Ma che messaggio può lanciare al pubblico di oggi, e anche a quello di domani e cioè ai giovani?
“Il mio libro è un grido di dolore, di denuncia, il mio sfogo che queste ingiustizie fatte dal nostro regime non devono succedere mai e in nessun posto - risponde l’autrice -. Nessuno non ha diritto di togliere la libertà di nessuno. Nasciamo liberi e bisognerebbe vivere fino alla fine liberi.”
“Mai e poi mai dare la possibilità di guidare un Paese a un solo partito che fa quello che vuole e non lo ferma nessuno - conclude Lumturi Plaku -. I giovani devono capire l'importanza della libertà. Lo dice una persona che è vissuta in un Paese-prigione.
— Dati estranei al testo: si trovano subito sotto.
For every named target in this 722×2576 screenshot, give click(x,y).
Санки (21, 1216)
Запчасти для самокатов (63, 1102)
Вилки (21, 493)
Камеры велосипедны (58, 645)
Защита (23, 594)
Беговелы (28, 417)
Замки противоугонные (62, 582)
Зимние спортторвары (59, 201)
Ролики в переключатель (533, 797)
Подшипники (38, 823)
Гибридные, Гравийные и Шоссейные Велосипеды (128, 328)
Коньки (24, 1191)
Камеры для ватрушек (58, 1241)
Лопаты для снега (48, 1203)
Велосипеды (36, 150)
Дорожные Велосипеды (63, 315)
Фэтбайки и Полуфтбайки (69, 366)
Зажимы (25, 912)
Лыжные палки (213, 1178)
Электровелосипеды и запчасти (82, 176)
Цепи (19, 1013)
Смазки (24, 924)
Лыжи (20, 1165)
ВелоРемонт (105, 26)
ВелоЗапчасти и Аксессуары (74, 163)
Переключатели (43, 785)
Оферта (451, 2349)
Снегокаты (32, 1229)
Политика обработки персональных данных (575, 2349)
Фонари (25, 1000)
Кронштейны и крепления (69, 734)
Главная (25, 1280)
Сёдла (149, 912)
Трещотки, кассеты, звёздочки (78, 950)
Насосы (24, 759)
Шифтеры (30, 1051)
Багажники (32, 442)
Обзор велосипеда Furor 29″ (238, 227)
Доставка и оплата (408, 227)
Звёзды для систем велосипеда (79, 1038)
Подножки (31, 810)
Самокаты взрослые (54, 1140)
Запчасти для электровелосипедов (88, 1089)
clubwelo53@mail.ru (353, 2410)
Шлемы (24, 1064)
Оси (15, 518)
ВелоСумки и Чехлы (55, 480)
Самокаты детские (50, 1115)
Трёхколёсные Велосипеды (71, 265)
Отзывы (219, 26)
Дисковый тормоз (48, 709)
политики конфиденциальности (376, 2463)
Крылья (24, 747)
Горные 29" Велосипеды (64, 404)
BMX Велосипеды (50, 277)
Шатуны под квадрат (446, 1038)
Lo dice più chiaramente questo libro, scritto con grande dolore.”
Ed è il libro che sabato prossimo 28 settembre alle 17, in Sala Angarano in città, a ingresso libero, sarà appunto presentato al pubblico conversando con l’autrice nell’incontro promosso e organizzato dall’Associazione dei mediatori linguistico-culturali Il 4° Ponte.
Una narrazione reale e realista, e insieme affettuosa nei confronti del genitore, sulla lunga e tormentata era dell’Albania del dittatore Hoxha e sulle assurde ragioni di Stato che hanno strappato un uomo alla sua famiglia.
Ricordate per esperienza diretta da chi ha vissuto quel drammatico distacco e raccontate nel nome del padre.
Non è un film con Daniel Day-Lewis, è un lato oscuro della Storia del Novecento su cui si accende una luce.